§ **TASK STATEMENT**
Nothing but the pictures gets dropped; retype every entry exactly.
####################
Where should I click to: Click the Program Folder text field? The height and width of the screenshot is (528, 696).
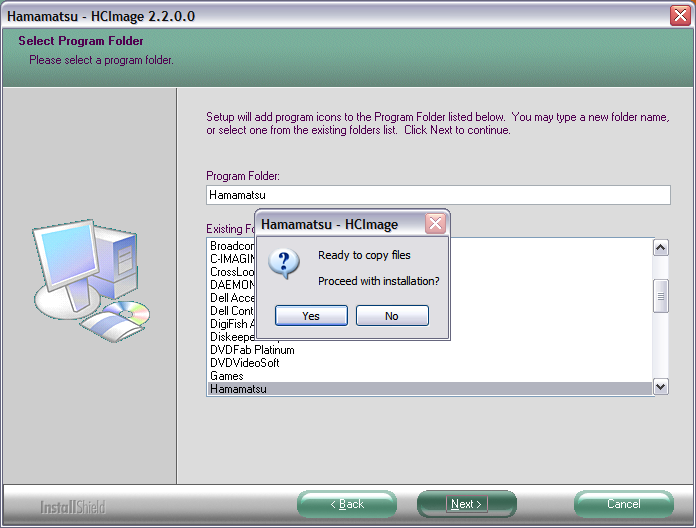(437, 195)
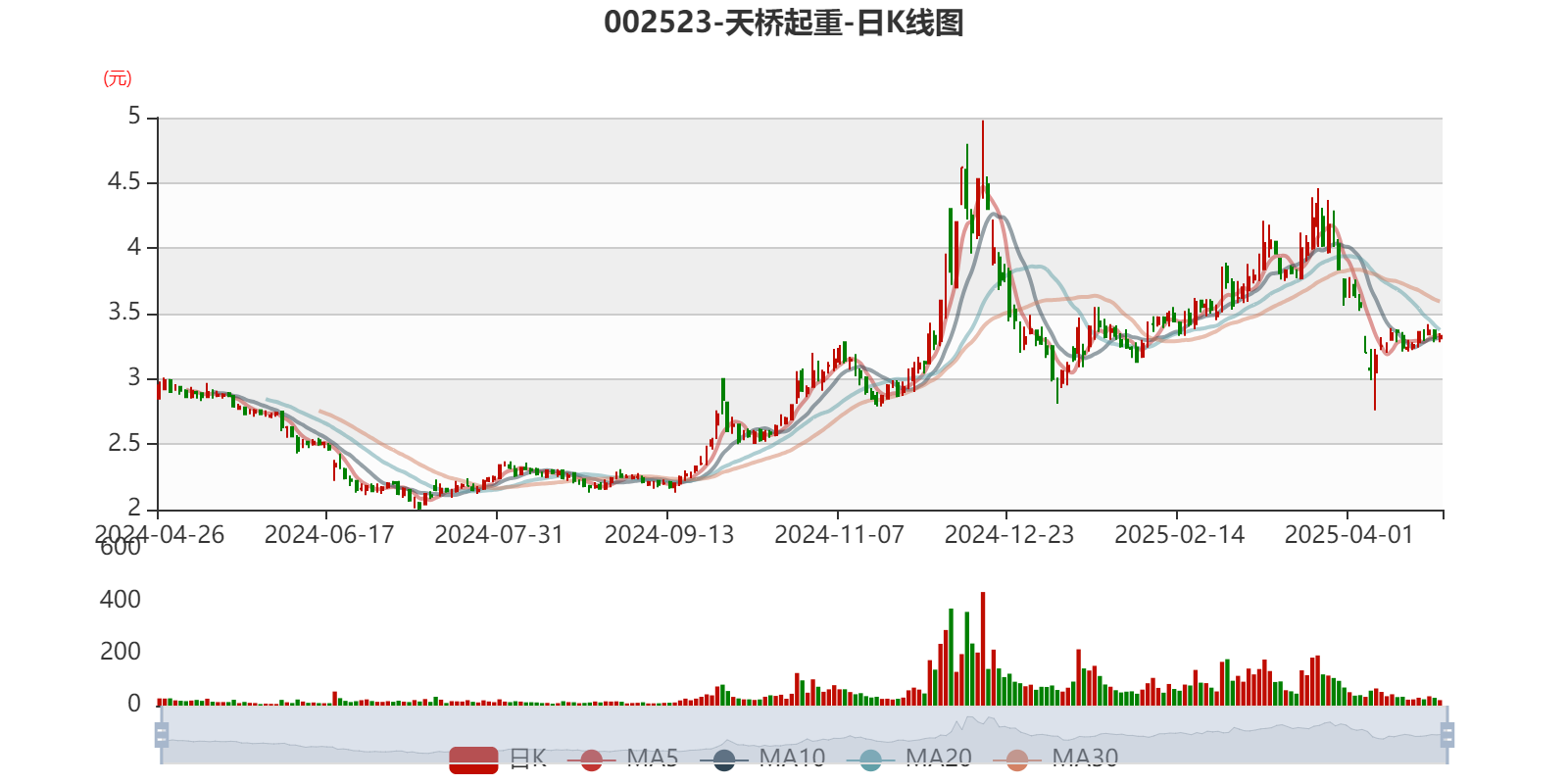Toggle the MA20 teal legend marker
This screenshot has height=784, width=1568.
[870, 760]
####################
§ **YOUR RESPONSE**
Where should I click to: Click the Program Folder text field? The height and width of the screenshot is (528, 696).
(437, 195)
Toggle the MA20 teal legend marker
This screenshot has height=784, width=1568.
[870, 760]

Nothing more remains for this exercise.